I really had no idea how important she had been to NASA back in the day. This was back in the 1960s when they gave parades to the astronauts for going into space. There was a lot more coverage of NASA back then. My mother, a woman in the 1960s, was instrumental in keeping the message of space flight to the media, thus the public.

The pride that swelled up inside somehow killed my bad memories of her last few years. She was a remarkable person and I hadn't really weighed out her life in context the way I should have. The floodgates opened up with memories of her being an excellent role model. Although, to be honest, if you got on her bad side she could be a bit spiteful. The bad with the good, the good with the bad, people aren't perfect and parents are people.

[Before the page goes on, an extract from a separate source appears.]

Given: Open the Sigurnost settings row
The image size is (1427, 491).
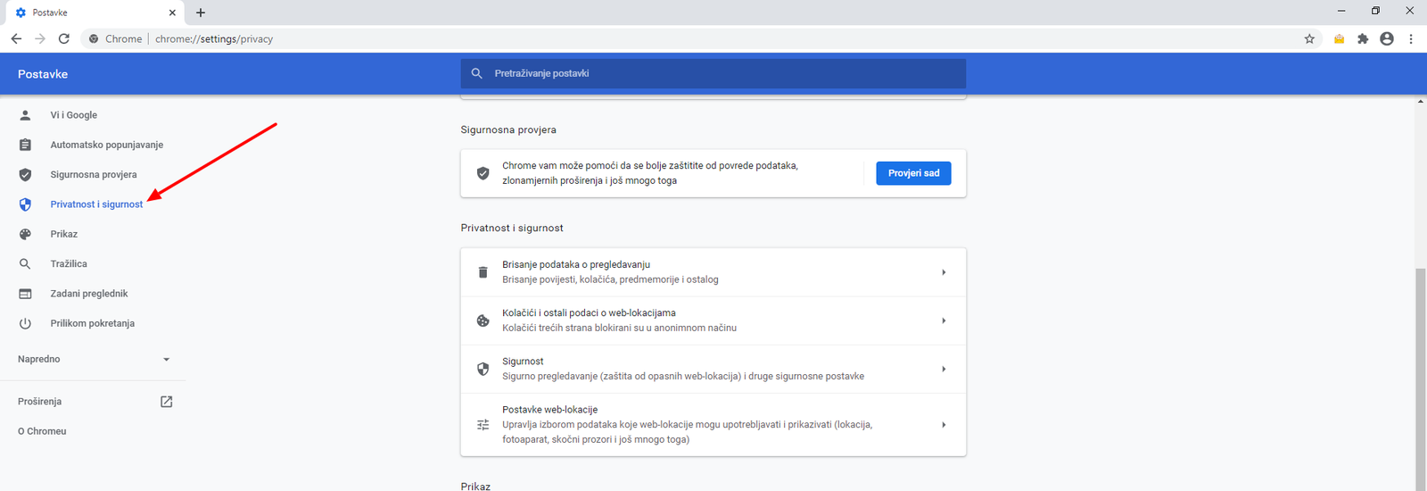Looking at the screenshot, I should 713,369.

I think I lost sight of that, as my mother started down a road which made her so unhappy with life. No doubt, some of her troubles were because she refused to acknowledge a medical diagnosis of her bipolar disorder. It was an error on her part, but humans make mistakes.

I've made plenty and am certainly not in any position to throw stones.

I do find it a bit ironic it took me wanting to learn more about my step-father to learn more about my mother. Life is funny like that. That letter is now my last memory of her.

From my perspective, it is not a bad thing.

A mental illness can do damage, of that I have no doubt, especially left untreated. My lesson is learned, it doesn't have to define how a person is remembered, given a whole life.

The letter jarred me into that realization and I am glad it did.